Your goal – Rewrite the material below, switching every instance of "Identify the location of" to "Point out the location of" and leaving everything else unchanged.

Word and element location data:
——

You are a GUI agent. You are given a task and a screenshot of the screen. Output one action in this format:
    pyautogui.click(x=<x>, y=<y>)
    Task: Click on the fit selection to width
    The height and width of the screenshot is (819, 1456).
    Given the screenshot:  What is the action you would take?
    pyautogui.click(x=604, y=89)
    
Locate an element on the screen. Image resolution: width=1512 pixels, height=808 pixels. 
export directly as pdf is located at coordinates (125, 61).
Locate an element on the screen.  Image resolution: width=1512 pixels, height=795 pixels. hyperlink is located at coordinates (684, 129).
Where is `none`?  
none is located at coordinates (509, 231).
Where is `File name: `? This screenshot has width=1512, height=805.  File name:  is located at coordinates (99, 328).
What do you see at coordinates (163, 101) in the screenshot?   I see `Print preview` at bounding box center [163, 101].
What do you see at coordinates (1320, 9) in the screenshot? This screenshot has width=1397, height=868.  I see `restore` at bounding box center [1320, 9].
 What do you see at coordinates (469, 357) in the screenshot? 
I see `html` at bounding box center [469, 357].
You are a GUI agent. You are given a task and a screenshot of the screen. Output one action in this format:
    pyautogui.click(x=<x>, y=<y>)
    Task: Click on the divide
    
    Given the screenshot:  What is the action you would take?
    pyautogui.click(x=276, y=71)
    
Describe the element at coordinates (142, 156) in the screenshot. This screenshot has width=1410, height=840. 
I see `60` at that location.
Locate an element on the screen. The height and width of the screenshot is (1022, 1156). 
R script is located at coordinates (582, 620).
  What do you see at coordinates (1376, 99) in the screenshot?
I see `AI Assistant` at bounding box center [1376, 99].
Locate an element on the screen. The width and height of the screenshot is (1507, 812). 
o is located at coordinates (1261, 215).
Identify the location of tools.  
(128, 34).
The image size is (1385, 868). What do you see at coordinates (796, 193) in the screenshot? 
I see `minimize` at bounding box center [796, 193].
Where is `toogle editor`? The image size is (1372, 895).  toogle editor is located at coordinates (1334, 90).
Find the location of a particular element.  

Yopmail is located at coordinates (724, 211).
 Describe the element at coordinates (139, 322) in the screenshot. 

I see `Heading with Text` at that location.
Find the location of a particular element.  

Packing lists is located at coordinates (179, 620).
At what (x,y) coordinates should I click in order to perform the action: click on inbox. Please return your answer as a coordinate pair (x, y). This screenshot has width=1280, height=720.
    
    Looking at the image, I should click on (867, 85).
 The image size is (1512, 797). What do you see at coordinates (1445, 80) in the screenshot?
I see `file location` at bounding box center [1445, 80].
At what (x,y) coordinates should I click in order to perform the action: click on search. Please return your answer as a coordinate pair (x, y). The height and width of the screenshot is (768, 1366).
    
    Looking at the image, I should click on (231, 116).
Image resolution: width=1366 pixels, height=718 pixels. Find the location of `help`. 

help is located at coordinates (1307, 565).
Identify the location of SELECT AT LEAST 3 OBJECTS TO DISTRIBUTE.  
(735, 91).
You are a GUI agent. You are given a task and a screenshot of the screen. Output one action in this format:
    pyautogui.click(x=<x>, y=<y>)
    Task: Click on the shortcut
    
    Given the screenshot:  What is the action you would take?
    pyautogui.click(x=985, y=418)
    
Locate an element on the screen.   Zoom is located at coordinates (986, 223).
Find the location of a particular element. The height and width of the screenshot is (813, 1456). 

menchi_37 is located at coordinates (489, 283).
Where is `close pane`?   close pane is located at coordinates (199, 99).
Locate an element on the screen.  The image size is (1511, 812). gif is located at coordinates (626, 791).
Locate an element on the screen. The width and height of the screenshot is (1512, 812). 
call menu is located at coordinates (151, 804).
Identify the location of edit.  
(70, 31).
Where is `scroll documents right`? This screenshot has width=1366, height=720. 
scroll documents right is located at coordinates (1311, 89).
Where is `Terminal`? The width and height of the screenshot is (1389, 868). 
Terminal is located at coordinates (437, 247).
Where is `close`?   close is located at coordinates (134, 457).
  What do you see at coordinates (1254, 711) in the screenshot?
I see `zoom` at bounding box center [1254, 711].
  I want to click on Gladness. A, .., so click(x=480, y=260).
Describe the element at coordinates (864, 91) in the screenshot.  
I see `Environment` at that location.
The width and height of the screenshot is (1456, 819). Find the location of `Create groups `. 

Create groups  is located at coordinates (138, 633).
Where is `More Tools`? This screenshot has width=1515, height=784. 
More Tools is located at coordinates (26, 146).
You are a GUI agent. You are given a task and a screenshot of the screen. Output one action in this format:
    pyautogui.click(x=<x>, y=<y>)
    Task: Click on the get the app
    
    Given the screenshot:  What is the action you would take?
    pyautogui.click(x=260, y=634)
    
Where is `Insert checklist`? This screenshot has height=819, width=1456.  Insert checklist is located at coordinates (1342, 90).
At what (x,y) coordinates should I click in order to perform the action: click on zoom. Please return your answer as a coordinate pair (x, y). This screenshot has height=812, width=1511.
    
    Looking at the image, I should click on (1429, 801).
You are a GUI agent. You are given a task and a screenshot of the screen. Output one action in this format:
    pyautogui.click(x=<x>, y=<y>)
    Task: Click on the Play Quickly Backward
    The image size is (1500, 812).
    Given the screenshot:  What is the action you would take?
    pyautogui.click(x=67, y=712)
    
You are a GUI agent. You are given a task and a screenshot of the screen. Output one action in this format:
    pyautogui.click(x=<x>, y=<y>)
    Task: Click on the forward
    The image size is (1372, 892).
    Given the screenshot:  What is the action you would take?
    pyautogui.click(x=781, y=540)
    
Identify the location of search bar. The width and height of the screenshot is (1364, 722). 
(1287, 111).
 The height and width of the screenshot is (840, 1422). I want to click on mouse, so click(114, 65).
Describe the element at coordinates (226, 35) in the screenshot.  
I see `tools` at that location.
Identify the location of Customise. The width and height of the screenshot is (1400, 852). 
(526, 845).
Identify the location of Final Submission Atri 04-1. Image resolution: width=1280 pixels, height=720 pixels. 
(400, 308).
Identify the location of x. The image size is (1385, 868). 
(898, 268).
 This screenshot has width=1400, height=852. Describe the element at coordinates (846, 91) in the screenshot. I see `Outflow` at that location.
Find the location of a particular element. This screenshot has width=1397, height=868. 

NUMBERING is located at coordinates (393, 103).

——

Exercise response –
You are a GUI agent. You are given a task and a screenshot of the screen. Output one action in this format:
    pyautogui.click(x=<x>, y=<y>)
    Task: Click on the fit selection to width
    The height and width of the screenshot is (819, 1456).
    Given the screenshot:  What is the action you would take?
    pyautogui.click(x=604, y=89)
    
Locate an element on the screen. Image resolution: width=1512 pixels, height=808 pixels. 
export directly as pdf is located at coordinates (125, 61).
Locate an element on the screen.  Image resolution: width=1512 pixels, height=795 pixels. hyperlink is located at coordinates (684, 129).
Where is `none`?  
none is located at coordinates (509, 231).
Where is `File name: `? This screenshot has width=1512, height=805.  File name:  is located at coordinates (99, 328).
What do you see at coordinates (163, 101) in the screenshot?   I see `Print preview` at bounding box center [163, 101].
What do you see at coordinates (1320, 9) in the screenshot? This screenshot has width=1397, height=868.  I see `restore` at bounding box center [1320, 9].
 What do you see at coordinates (469, 357) in the screenshot? 
I see `html` at bounding box center [469, 357].
You are a GUI agent. You are given a task and a screenshot of the screen. Output one action in this format:
    pyautogui.click(x=<x>, y=<y>)
    Task: Click on the divide
    
    Given the screenshot:  What is the action you would take?
    pyautogui.click(x=276, y=71)
    
Describe the element at coordinates (142, 156) in the screenshot. This screenshot has width=1410, height=840. 
I see `60` at that location.
Locate an element on the screen. The height and width of the screenshot is (1022, 1156). 
R script is located at coordinates (582, 620).
  What do you see at coordinates (1376, 99) in the screenshot?
I see `AI Assistant` at bounding box center [1376, 99].
Locate an element on the screen. The width and height of the screenshot is (1507, 812). 
o is located at coordinates (1261, 215).
Point out the location of tools.  
(128, 34).
The image size is (1385, 868). What do you see at coordinates (796, 193) in the screenshot? 
I see `minimize` at bounding box center [796, 193].
Where is `toogle editor`? The image size is (1372, 895).  toogle editor is located at coordinates (1334, 90).
Find the location of a particular element.  

Yopmail is located at coordinates (724, 211).
 Describe the element at coordinates (139, 322) in the screenshot. 

I see `Heading with Text` at that location.
Find the location of a particular element.  

Packing lists is located at coordinates (179, 620).
At what (x,y) coordinates should I click in order to perform the action: click on inbox. Please return your answer as a coordinate pair (x, y). This screenshot has width=1280, height=720.
    
    Looking at the image, I should click on (867, 85).
 The image size is (1512, 797). What do you see at coordinates (1445, 80) in the screenshot?
I see `file location` at bounding box center [1445, 80].
At what (x,y) coordinates should I click in order to perform the action: click on search. Please return your answer as a coordinate pair (x, y). The height and width of the screenshot is (768, 1366).
    
    Looking at the image, I should click on (231, 116).
Image resolution: width=1366 pixels, height=718 pixels. Find the location of `help`. 

help is located at coordinates (1307, 565).
Point out the location of SELECT AT LEAST 3 OBJECTS TO DISTRIBUTE.  
(735, 91).
You are a GUI agent. You are given a task and a screenshot of the screen. Output one action in this format:
    pyautogui.click(x=<x>, y=<y>)
    Task: Click on the shortcut
    
    Given the screenshot:  What is the action you would take?
    pyautogui.click(x=985, y=418)
    
Locate an element on the screen.   Zoom is located at coordinates (986, 223).
Find the location of a particular element. The height and width of the screenshot is (813, 1456). 

menchi_37 is located at coordinates (489, 283).
Where is `close pane`?   close pane is located at coordinates (199, 99).
Locate an element on the screen.  The image size is (1511, 812). gif is located at coordinates (626, 791).
Locate an element on the screen. The width and height of the screenshot is (1512, 812). 
call menu is located at coordinates (151, 804).
Point out the location of edit.  
(70, 31).
Where is `scroll documents right`? This screenshot has width=1366, height=720. 
scroll documents right is located at coordinates (1311, 89).
Where is `Terminal`? The width and height of the screenshot is (1389, 868). 
Terminal is located at coordinates (437, 247).
Where is `close`?   close is located at coordinates (134, 457).
  What do you see at coordinates (1254, 711) in the screenshot?
I see `zoom` at bounding box center [1254, 711].
  I want to click on Gladness. A, .., so click(x=480, y=260).
Describe the element at coordinates (864, 91) in the screenshot.  
I see `Environment` at that location.
The width and height of the screenshot is (1456, 819). Find the location of `Create groups `. 

Create groups  is located at coordinates (138, 633).
Where is `More Tools`? This screenshot has width=1515, height=784. 
More Tools is located at coordinates (26, 146).
You are a GUI agent. You are given a task and a screenshot of the screen. Output one action in this format:
    pyautogui.click(x=<x>, y=<y>)
    Task: Click on the get the app
    
    Given the screenshot:  What is the action you would take?
    pyautogui.click(x=260, y=634)
    
Where is `Insert checklist`? This screenshot has height=819, width=1456.  Insert checklist is located at coordinates (1342, 90).
At what (x,y) coordinates should I click in order to perform the action: click on zoom. Please return your answer as a coordinate pair (x, y). This screenshot has height=812, width=1511.
    
    Looking at the image, I should click on (1429, 801).
You are a GUI agent. You are given a task and a screenshot of the screen. Output one action in this format:
    pyautogui.click(x=<x>, y=<y>)
    Task: Click on the Play Quickly Backward
    The image size is (1500, 812).
    Given the screenshot:  What is the action you would take?
    pyautogui.click(x=67, y=712)
    
You are a GUI agent. You are given a task and a screenshot of the screen. Output one action in this format:
    pyautogui.click(x=<x>, y=<y>)
    Task: Click on the forward
    The image size is (1372, 892).
    Given the screenshot:  What is the action you would take?
    pyautogui.click(x=781, y=540)
    
Point out the location of search bar. The width and height of the screenshot is (1364, 722). 
(1287, 111).
 The height and width of the screenshot is (840, 1422). I want to click on mouse, so click(114, 65).
Describe the element at coordinates (226, 35) in the screenshot.  
I see `tools` at that location.
Point out the location of Customise. The width and height of the screenshot is (1400, 852). 
(526, 845).
Point out the location of Final Submission Atri 04-1. Image resolution: width=1280 pixels, height=720 pixels. 
(400, 308).
Point out the location of x. The image size is (1385, 868). 
(898, 268).
 This screenshot has width=1400, height=852. Describe the element at coordinates (846, 91) in the screenshot. I see `Outflow` at that location.
Find the location of a particular element. This screenshot has width=1397, height=868. 

NUMBERING is located at coordinates (393, 103).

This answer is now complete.